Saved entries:
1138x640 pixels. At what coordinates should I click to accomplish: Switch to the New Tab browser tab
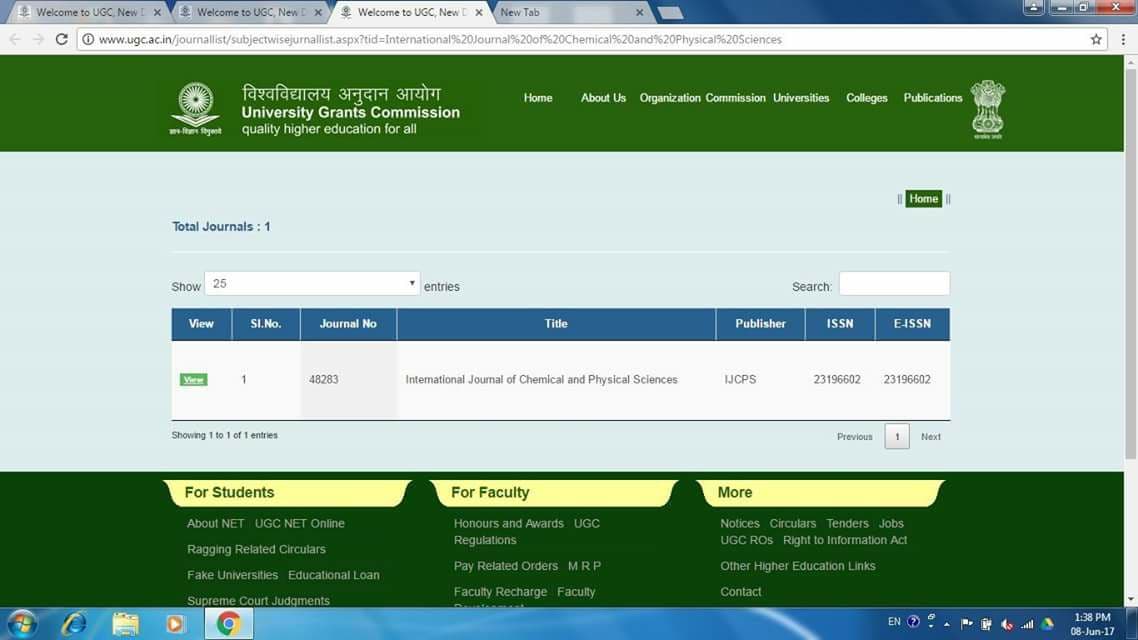pyautogui.click(x=560, y=13)
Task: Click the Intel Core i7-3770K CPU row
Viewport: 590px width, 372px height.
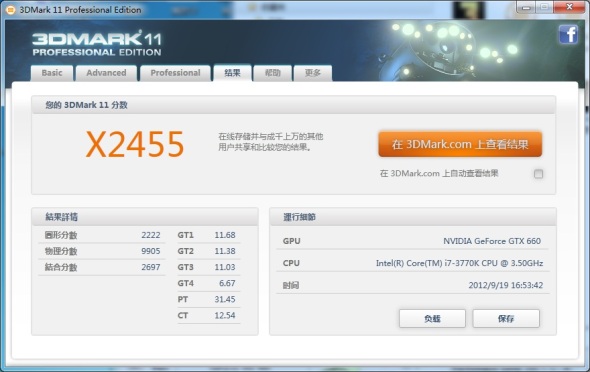Action: 412,263
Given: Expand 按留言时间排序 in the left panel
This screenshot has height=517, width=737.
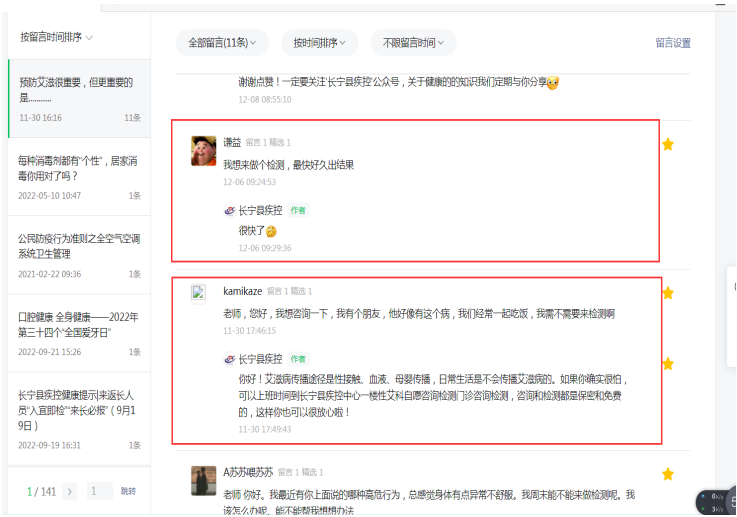Looking at the screenshot, I should tap(57, 38).
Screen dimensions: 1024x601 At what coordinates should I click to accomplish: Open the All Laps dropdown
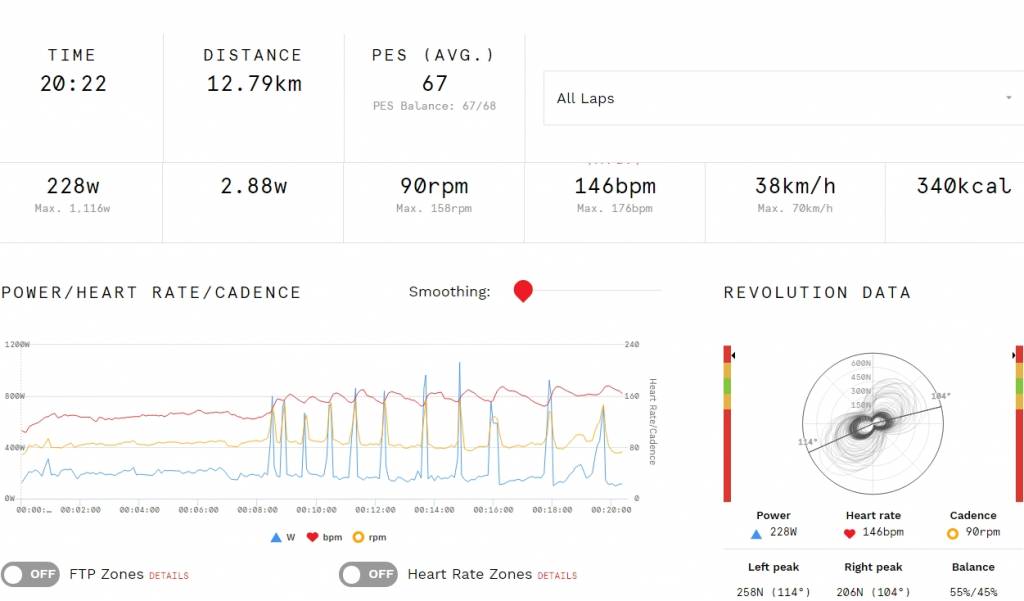pyautogui.click(x=784, y=98)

◆ **What is expected**
Drop the images and copy all the data exactly.

◆ **Task response**
1138x640 pixels. At what coordinates should I click to accomplish: Switch to the New Tab browser tab
pyautogui.click(x=560, y=13)
Task: Click the Intel Core i7-3770K CPU row
Viewport: 590px width, 372px height.
Action: 412,263
Given: Expand 按留言时间排序 in the left panel
This screenshot has height=517, width=737.
Looking at the screenshot, I should tap(57, 38).
Screen dimensions: 1024x601 At what coordinates should I click to accomplish: Open the All Laps dropdown
pyautogui.click(x=784, y=98)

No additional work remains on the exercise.